This result wasn't mathematically guaranteed nor obvious. Fine-tuning could theoretically require complex, high-dimensional change. And while over-parameterization suggested *some* redundancy, it was not known that that fine-tuning updates would be *universally* low-rank in a task, model, and optimization-independent way.

#### **The Mathematical Intuition**

Of course, there are several fundamental reasons why this low-rank structure might emerge and make good mathematical sense.

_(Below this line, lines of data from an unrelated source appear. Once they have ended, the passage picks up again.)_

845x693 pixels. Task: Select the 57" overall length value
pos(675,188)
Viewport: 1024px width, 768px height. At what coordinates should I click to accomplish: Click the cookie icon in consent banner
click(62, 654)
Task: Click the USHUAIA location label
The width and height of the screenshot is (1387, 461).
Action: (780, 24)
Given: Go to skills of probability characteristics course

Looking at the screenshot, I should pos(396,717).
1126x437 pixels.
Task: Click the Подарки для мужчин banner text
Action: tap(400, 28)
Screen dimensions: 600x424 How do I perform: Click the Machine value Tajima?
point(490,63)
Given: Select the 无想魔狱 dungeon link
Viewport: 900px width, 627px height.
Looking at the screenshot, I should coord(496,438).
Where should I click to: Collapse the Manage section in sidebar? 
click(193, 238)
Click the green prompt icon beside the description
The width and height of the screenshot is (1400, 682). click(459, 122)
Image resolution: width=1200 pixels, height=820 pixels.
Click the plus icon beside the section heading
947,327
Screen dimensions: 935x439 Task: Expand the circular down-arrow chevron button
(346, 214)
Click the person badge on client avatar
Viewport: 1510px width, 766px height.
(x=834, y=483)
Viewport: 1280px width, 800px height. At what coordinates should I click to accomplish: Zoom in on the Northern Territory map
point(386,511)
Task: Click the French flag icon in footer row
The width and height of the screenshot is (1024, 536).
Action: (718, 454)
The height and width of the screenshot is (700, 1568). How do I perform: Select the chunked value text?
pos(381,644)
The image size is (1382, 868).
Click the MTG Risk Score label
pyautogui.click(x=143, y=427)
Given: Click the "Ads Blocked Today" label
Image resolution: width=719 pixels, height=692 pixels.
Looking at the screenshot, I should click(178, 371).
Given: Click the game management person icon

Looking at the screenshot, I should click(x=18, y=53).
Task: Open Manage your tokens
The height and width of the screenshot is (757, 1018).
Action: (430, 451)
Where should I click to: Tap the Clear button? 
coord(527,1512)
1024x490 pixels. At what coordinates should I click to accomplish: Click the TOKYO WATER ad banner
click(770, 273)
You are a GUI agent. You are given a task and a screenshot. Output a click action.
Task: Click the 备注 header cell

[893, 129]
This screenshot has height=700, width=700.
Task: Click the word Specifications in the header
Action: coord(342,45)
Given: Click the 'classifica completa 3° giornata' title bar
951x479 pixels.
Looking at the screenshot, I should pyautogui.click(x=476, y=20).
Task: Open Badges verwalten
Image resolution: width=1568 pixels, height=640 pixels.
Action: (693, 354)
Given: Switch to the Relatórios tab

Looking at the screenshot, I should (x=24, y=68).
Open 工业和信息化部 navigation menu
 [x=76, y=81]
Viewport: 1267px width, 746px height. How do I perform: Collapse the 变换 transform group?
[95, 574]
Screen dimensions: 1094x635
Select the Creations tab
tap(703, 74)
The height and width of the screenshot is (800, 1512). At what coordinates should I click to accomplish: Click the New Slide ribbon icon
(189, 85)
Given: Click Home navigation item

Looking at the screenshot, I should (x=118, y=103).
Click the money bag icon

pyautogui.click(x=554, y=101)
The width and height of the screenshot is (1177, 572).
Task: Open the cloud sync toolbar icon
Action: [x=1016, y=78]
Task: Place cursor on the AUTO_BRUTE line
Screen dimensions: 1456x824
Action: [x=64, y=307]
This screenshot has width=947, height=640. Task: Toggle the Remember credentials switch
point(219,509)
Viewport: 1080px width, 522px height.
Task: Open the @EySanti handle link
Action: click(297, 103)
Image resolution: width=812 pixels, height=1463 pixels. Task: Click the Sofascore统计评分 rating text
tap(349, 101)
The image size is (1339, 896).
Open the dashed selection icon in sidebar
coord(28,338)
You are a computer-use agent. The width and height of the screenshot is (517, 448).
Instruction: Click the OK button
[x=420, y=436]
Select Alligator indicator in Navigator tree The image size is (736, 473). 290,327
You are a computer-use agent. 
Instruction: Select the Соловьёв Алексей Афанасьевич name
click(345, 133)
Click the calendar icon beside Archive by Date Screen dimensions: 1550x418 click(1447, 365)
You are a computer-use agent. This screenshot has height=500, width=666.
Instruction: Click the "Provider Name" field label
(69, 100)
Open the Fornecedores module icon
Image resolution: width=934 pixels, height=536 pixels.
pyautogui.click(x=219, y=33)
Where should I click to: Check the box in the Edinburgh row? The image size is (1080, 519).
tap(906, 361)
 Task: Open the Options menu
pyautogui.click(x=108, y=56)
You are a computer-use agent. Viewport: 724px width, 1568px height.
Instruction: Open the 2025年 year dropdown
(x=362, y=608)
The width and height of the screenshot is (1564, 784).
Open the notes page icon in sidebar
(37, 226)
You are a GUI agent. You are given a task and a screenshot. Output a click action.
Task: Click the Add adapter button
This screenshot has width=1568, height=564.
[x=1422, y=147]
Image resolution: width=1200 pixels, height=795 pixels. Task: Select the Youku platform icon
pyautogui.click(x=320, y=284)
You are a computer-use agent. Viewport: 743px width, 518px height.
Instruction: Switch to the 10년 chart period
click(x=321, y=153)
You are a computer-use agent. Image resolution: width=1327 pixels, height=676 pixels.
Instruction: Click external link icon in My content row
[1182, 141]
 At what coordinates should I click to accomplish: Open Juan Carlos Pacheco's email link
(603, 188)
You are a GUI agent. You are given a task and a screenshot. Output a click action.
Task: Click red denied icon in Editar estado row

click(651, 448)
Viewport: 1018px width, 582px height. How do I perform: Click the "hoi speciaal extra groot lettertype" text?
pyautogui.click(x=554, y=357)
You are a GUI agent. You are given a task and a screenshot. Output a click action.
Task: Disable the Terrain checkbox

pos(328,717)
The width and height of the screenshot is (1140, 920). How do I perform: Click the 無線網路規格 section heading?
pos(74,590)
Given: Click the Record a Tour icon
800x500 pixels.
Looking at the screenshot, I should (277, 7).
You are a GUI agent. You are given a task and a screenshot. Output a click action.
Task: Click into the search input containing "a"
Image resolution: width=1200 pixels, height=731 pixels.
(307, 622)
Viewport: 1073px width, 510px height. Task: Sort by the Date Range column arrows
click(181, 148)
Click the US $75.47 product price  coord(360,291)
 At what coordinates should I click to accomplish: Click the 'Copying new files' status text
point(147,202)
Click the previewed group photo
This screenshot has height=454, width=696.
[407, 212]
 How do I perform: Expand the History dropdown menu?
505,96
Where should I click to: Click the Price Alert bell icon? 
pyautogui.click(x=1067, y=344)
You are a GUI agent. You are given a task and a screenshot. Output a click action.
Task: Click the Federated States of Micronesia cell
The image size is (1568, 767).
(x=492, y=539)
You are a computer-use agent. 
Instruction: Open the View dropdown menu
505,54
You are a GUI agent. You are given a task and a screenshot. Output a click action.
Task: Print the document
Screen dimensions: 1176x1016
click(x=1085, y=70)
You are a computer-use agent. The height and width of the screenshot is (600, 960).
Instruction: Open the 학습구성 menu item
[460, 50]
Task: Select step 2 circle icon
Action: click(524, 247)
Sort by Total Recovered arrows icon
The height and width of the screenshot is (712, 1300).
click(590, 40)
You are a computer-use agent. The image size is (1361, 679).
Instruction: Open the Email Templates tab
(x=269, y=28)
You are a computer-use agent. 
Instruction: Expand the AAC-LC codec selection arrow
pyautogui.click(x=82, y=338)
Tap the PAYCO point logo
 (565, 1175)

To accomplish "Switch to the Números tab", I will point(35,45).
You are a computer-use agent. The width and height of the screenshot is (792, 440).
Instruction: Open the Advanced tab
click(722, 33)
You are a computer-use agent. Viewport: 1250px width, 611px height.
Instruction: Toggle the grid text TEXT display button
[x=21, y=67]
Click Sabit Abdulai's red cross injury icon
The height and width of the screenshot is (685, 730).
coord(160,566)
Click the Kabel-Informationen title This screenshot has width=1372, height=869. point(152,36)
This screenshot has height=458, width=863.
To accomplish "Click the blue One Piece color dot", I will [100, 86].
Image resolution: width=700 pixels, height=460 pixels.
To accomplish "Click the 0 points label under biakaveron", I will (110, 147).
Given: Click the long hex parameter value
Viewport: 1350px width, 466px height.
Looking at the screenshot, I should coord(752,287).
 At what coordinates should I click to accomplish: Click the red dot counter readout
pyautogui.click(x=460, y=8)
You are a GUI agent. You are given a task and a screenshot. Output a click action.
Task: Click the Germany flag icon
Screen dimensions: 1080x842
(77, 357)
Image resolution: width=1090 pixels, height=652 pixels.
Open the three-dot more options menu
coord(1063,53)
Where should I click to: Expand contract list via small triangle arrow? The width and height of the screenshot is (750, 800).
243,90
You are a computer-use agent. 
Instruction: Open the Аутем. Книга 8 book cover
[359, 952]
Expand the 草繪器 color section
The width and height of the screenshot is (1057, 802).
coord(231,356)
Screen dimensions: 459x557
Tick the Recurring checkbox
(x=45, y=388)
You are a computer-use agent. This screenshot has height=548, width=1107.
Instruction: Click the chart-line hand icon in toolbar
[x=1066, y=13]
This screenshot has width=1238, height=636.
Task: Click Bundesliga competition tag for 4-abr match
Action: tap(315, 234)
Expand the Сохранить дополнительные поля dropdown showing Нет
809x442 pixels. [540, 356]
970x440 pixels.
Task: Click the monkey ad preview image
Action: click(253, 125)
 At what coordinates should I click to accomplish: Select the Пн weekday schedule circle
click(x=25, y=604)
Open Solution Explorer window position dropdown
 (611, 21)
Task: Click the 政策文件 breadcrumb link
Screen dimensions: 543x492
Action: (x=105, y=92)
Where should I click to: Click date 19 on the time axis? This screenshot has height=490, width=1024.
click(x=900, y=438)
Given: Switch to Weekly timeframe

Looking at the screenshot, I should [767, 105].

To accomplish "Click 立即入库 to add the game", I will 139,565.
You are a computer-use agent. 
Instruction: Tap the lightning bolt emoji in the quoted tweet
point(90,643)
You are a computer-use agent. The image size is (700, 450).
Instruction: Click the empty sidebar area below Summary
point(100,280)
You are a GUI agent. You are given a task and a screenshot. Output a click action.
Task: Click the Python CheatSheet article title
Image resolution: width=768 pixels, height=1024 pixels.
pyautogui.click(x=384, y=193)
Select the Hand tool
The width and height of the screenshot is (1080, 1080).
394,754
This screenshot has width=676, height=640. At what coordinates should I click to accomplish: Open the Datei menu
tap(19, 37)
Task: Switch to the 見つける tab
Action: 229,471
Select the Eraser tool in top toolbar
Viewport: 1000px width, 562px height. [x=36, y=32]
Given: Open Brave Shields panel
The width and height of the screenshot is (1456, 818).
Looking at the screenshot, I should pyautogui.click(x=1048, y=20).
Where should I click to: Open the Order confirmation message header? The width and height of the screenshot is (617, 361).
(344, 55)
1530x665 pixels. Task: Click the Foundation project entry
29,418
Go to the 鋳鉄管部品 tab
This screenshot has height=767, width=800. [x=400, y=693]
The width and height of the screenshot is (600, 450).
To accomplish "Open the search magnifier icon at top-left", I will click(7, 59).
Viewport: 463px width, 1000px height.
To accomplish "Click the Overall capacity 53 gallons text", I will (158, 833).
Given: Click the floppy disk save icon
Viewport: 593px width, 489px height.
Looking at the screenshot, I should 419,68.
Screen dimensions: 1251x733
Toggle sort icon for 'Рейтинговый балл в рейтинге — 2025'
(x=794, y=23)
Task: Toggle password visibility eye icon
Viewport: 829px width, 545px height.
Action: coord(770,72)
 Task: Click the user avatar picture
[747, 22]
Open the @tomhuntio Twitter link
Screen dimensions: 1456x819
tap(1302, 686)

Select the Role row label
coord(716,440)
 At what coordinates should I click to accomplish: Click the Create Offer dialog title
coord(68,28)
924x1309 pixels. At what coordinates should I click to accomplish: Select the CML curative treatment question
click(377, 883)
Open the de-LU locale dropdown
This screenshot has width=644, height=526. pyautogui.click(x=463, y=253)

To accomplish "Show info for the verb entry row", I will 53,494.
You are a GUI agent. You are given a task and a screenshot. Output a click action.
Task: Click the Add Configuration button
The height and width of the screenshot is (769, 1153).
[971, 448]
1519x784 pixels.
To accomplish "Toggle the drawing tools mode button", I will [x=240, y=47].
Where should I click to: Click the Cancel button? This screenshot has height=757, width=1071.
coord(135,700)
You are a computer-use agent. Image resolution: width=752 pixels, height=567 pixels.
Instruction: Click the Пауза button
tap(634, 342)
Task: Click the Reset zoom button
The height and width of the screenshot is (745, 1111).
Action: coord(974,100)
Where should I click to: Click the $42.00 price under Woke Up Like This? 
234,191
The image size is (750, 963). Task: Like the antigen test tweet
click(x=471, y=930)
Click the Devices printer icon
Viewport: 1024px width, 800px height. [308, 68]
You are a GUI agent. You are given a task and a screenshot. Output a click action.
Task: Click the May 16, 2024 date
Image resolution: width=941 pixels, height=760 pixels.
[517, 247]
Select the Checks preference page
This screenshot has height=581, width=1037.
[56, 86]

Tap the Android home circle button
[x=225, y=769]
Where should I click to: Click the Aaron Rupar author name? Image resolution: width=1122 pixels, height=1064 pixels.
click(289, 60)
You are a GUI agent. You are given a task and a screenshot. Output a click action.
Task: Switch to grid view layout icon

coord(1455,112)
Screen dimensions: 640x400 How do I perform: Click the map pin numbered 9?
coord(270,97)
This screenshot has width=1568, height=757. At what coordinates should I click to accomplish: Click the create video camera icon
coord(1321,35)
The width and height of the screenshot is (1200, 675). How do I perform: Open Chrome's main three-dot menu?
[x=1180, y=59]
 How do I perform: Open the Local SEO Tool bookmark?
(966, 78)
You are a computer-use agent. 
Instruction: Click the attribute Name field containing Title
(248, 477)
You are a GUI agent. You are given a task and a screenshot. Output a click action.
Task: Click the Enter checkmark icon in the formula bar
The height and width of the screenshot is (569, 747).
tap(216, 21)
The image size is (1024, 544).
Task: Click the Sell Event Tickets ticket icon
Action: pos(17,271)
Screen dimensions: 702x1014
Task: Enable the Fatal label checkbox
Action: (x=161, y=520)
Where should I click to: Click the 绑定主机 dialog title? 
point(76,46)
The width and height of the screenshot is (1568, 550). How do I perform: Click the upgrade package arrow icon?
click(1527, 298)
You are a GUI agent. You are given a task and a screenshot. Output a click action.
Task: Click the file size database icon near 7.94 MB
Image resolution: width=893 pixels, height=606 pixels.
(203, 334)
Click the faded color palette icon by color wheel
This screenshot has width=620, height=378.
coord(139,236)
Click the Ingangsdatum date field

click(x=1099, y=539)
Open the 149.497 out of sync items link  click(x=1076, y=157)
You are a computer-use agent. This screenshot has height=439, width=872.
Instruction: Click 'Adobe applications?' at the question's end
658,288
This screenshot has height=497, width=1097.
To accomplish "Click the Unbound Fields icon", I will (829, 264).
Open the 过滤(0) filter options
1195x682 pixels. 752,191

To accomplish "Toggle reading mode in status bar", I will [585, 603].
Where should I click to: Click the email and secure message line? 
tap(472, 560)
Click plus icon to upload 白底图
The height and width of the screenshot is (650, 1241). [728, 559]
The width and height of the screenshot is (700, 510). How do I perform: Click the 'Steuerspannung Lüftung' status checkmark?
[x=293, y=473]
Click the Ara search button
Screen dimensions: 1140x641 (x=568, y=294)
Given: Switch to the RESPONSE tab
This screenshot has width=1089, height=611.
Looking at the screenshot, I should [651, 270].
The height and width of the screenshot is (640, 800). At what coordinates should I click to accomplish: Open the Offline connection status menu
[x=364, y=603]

##### **1. _The Over-Parameterization Hypothesis_**
It's been hypothesized that large language models are massively over-parameterized for any *single* task. This over-parameterization means that: many parameters are redundant for the specific adaptation task, and changes to different parameters become highly correlated.

##### **2. _Feature Reuse and Composition_**
Pre-trained models already contain rich, hierarchical feature representations. So fine-tuning typically can just rely on:

- **Reweighting existing features** rather than learning new ones from scratch
- **Combining existing patterns** in new ways rather than creating entirely new patterns
- **Adjusting decision boundaries** rather than learning new feature detectors

This also means adaptations can be expressed as linear combinations of *existing* feature directions.

##### **3. _Task Similarity_**
Most fine-tuning tasks share underlying structure with the pre-training objective. For instance, any new language task will involve:

- language understanding and generation
- use of common syntactic and semantic patterns

The main difference is often in *style* or *domain* rather than fundamental capabilities, so the adaptation primarily involves adjusting the "mixing weights" of existing capabilities rather than learning entirely new ones.

##### **4. _Gradient Flow and Optimization Dynamics_**
During fine-tuning, gradients tend to flow along the directions that were already "activated" during pre-training, meaning that:

1. Parameters that were important for pre-training are more likely to be updated
2. Updates tend to be correlated across layers (if one layer needs to change, related layers need complementary changes)

This type of optimization will naturally find low-dimensional paths through the parameter space.

### **The Core Mathematical Idea**

Now that we understand *why* updates might need to only be low-rank, ;et's talk about *how* we do low-rank updated in practice.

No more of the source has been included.